Last Friday, Pokémon Go finally launched in Japan, but what should have been a cause for celebration actually brought a correction to one of the biggest runaway success stories of recent years.

According to SuperData, Japan's mobile games market is worth $6.2 billion in revenue a year. With Pokémon Go achieving astounding levels of success in the US and a growing number of countries around the world, its arrival in the country in which the IP was created promised great things.

However, while those great things might still arrive, Nintendo chose the moment as the best time to issue a reminder to its shareholders: it did not develop or distribute Pokémon Go, nor does it hold the ownership rights; rather, Niantic Inc. developed the game in partnership with The Pokémon Company, an affiliate in which Nintendo holds a 32% stake.

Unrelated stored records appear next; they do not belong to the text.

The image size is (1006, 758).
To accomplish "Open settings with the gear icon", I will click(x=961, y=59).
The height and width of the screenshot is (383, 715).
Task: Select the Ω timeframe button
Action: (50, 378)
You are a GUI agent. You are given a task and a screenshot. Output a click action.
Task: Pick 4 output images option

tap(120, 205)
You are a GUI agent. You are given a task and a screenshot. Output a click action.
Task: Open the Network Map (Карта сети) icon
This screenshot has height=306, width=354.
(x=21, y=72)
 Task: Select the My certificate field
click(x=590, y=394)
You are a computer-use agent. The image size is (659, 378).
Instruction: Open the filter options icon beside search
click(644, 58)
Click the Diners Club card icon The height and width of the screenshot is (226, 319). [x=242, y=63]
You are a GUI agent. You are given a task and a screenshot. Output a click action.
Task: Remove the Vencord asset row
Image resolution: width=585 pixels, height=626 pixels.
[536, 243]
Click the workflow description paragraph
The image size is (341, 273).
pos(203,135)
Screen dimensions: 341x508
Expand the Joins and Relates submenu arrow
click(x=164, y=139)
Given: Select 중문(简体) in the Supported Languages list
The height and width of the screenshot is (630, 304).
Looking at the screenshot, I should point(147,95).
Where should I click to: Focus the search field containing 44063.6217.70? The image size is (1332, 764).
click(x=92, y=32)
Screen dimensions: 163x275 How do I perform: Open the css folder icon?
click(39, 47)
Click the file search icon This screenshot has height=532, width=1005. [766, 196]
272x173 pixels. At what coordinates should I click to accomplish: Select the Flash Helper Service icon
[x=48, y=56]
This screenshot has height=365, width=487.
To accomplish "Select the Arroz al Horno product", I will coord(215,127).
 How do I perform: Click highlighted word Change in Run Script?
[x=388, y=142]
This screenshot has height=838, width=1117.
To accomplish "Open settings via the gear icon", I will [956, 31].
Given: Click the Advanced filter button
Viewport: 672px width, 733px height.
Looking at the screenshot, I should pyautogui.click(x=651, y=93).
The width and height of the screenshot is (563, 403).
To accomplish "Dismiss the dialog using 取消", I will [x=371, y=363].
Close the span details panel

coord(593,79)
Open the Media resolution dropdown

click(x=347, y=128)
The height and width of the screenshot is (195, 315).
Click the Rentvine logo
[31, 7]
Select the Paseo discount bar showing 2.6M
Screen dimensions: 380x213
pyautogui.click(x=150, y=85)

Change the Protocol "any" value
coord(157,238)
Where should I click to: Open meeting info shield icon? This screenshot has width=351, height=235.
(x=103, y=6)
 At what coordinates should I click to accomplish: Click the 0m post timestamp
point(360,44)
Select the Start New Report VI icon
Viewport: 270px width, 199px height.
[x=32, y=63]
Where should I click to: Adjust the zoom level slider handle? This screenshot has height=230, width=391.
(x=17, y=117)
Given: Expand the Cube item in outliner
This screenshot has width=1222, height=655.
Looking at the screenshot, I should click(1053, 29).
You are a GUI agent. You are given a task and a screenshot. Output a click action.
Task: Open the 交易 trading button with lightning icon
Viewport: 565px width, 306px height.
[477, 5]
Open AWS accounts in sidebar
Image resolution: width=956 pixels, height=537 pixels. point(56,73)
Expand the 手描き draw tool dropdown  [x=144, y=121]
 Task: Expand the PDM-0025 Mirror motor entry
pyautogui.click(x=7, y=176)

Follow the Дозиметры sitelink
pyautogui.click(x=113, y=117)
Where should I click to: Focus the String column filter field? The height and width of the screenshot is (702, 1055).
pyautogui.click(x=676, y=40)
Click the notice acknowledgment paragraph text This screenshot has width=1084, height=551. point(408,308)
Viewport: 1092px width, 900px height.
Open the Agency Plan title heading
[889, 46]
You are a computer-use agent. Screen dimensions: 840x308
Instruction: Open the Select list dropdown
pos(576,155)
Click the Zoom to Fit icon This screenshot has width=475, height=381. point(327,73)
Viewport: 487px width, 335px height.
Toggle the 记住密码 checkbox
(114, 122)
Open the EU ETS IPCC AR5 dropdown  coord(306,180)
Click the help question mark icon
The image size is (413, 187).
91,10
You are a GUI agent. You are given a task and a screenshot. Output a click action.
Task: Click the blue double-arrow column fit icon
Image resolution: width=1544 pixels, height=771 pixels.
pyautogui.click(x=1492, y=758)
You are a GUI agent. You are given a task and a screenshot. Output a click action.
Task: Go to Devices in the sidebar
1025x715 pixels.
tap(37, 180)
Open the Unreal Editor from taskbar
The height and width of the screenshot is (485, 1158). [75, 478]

"The Pokémon Company is going to receive a licensing fee as well as compensation for collaboration in the development and operations of the application," Nintendo said. "The Pokémon Company is [Nintendo's] affiliated company, accounted for by using the equity method. Because of this accounting scheme, the income reflected on [Nintendo's] consolidated business results is limited."

Pokémon Go's meteoric rise may have prompted Nintendo's stock price to double, pushing its market cap past Sony, but Nintendo has instructed its shareholders that it will not be altering its financial forecast for the year ending March 31, 2017. "The Company will make a timely disclosure when the Company needs to modify its financial forecasts," Nintendo said, managing expectations ahead of the release of its Q1 results later this week.

However, that clarification caused Nintendo's stock price to drop as quickly as it rose, plunging 18% between the close of trading on Friday and the close of trading today - with 18% the maximum movement allowed in a single day by the Tokyo exchange. Nintendo shares are currently trading at ¥23,220‎, meaning that around $6.7 billion has been wiped from the company's value in, effectively, a single day.

Bloomberg has suggested that Nintendo's "effective stake" in Pokémon Go's success is equivalent to 13% of its revenue. Nevertheless, the association between the IP and Nintendo's brand is strong, and the game's popularity remains undimmed. A panel at San Diego Comic-Con with Niantic CEO John Hanke was originally scheduled for a tiny room. It was subsequently upgraded to the hallowed Hall H, where nearly all of its 6,000 seats were filled.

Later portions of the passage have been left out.